Dr. Artemio M. Arciaga Jr., a Filipino immigrant and longtime surgeon at what is now the University of Maryland St. Joseph Medical Center who made regular house calls to patients, patching them up regardless of whether they could afford to pay, died Tuesday of complications from diabetes at the hospital where he spent his career. The Timonium resident was 83.
Artemio Melendres Arciaga Jr. was born Aug. 27, 1933, in Tanay, Rizal, Philippines, to Dr. Artemio Arciaga Sr., a surgeon who was the local medical officer, and Virginia Arciaga, an operating room nurse. He grew up in the Philippines — practicing sewing stitches using thread and cloth — and graduated from the University of Santo Tomas Medical School in Manila in 1956.
On June 16, 1958, he married Antonia Avila Mallonga, a nurse, in Manila and moved to the U.S. as part of a medical work-abroad program. Dr. Arciaga was hired at St. Joseph that same year, beginning a nearly 50-year career as a general surgeon at the hospital. A devout Catholic, he was drawn to the hospital in particular because it was originally operated by Catholic Health Initiatives.

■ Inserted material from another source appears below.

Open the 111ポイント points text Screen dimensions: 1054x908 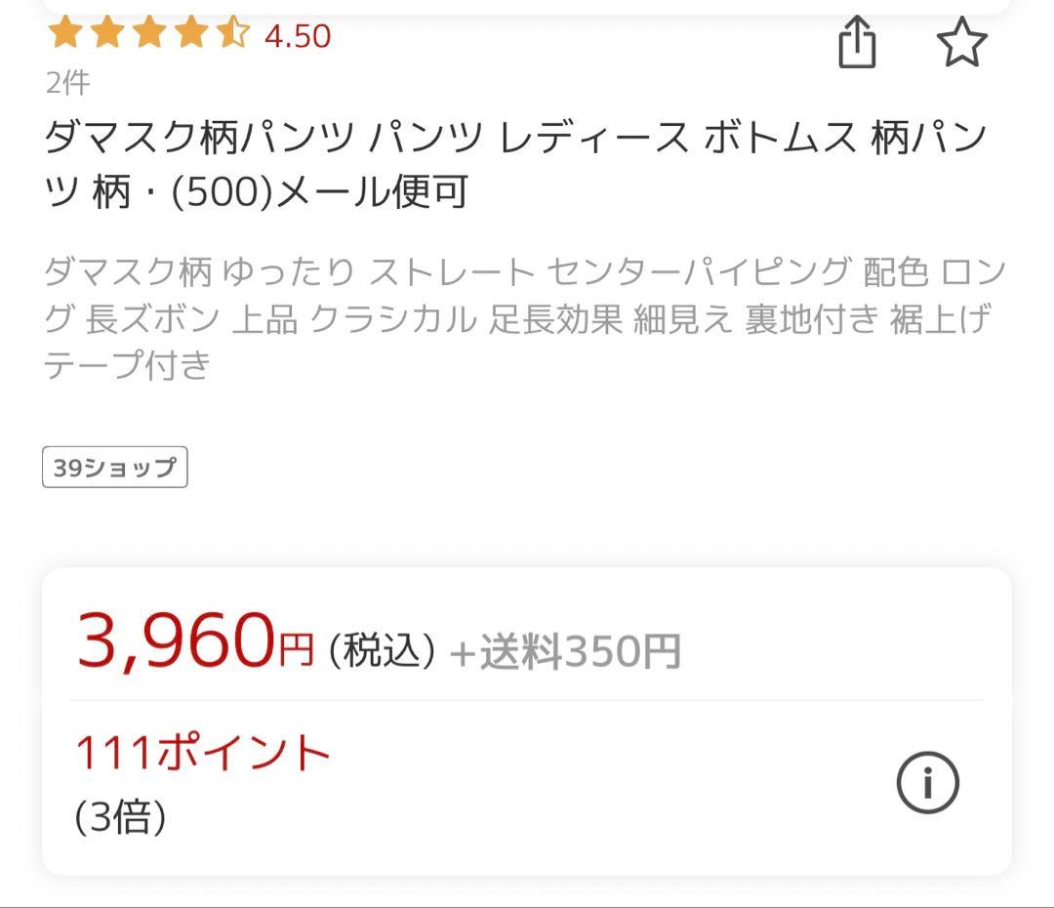[203, 753]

Having watched his father treat people from all walks of life, Dr. Arciaga never turned away a patient who couldn't pay, according to his son, Noel Arciaga, a police officer in Baltimore County. Instead, Baltimore's Italian families would return the favor in the form of big pasta dinners; Jewish ones would offer their famous corned beef; Polish ones sent their thanks with sausages.
"He didn't care about payment," Mr. Arciaga said. "If he had patients who couldn't pay for services, he would treat them, no matter what."
"Oftentimes, patients would come to our house and he'd treat them right there," he added. "Somebody would lose a finger cutting the grass, and he'd stitch it back up. Come over to the house, and he'd be stitching away and helping the people."
Dr. Arciaga was constantly on call and studying medical journals, but he made time for family vacations to Europe and Asia and loved being around his wife, children and grandchildren, said his daughter Cindy Hodor, 47, of Annapolis. In their younger years, Dr. Arciaga and his wife would take up collections from hospitals and return to the Philippines on mission trips to treat those who couldn't afford care.
In his spare time, the surgeon was an amateur photographer and kept a meticulously neat garden at their home, his children said. He loved the family's pets, especially dogs, and seemed to have a natural ability to attract them, his son said, "because of his passion and his compassion."
Dr. Arciaga enjoyed spending time with a tight-knit group of doctors with whom he worked at St. Joseph, Mrs. Hodor said.
"They embraced him, I imagine, coming to the States as a foreigner," she said. "He felt like he got treated very well, and it motivated him to take what he'd learned and give back to the community here because of the opportunity he was given."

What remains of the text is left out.